> **EXERCISE GOAL**
Beginning at the line containing "Image resolution: width=800", print every line until the records end, keeping each exactly as it is.

------------------------------------

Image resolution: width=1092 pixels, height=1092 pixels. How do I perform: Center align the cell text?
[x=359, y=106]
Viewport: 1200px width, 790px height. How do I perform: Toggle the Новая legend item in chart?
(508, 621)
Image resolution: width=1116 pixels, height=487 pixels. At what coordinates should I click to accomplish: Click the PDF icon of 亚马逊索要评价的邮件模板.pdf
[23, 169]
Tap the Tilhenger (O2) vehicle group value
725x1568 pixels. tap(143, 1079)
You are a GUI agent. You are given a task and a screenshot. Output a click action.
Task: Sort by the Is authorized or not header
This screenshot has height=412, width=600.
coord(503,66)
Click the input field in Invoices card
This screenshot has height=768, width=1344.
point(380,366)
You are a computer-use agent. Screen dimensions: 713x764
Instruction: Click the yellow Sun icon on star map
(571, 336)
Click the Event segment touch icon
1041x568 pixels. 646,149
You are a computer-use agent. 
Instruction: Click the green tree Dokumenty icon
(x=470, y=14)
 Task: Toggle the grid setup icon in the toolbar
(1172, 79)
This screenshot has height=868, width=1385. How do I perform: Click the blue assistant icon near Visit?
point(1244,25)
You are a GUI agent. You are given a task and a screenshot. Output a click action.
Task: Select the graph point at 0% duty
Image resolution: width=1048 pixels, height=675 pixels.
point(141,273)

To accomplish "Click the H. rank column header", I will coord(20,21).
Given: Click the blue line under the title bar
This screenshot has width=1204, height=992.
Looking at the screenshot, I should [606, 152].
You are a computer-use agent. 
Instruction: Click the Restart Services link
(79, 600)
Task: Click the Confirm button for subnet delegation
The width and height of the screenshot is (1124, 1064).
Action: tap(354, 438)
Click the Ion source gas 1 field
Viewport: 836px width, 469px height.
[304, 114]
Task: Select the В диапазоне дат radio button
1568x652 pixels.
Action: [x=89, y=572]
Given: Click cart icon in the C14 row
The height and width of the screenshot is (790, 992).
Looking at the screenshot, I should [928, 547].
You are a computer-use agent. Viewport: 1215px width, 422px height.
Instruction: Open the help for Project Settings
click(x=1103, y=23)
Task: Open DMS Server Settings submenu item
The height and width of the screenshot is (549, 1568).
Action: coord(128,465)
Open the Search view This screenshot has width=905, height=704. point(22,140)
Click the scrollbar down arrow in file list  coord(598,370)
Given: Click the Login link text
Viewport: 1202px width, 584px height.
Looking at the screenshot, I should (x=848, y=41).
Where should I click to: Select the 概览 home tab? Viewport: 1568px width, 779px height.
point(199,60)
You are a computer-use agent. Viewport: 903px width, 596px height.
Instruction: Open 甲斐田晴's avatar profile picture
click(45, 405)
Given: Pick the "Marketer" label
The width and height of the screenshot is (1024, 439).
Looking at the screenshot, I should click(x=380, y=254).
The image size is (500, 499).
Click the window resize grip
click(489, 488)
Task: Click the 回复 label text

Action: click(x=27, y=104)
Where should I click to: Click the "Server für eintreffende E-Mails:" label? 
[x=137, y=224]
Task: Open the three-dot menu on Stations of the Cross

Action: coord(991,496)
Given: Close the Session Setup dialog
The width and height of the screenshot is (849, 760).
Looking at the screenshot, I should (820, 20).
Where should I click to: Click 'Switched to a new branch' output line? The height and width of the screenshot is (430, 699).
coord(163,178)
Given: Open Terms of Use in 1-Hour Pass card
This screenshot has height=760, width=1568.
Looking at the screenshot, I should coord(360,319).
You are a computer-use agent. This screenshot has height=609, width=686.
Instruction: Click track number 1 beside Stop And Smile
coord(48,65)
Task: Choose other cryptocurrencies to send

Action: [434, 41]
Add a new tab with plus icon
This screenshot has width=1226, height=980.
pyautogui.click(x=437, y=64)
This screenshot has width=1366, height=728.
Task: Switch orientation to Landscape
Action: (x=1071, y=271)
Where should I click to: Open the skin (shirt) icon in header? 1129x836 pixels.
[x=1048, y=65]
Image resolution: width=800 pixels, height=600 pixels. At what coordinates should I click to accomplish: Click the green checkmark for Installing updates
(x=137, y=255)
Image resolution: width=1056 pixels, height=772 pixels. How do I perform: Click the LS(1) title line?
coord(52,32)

------------------------------------

> **REPLY**
Image resolution: width=800 pixels, height=600 pixels. At what coordinates should I click to accomplish: Click the green checkmark for Installing updates
(x=137, y=255)
Image resolution: width=1056 pixels, height=772 pixels. How do I perform: Click the LS(1) title line?
coord(52,32)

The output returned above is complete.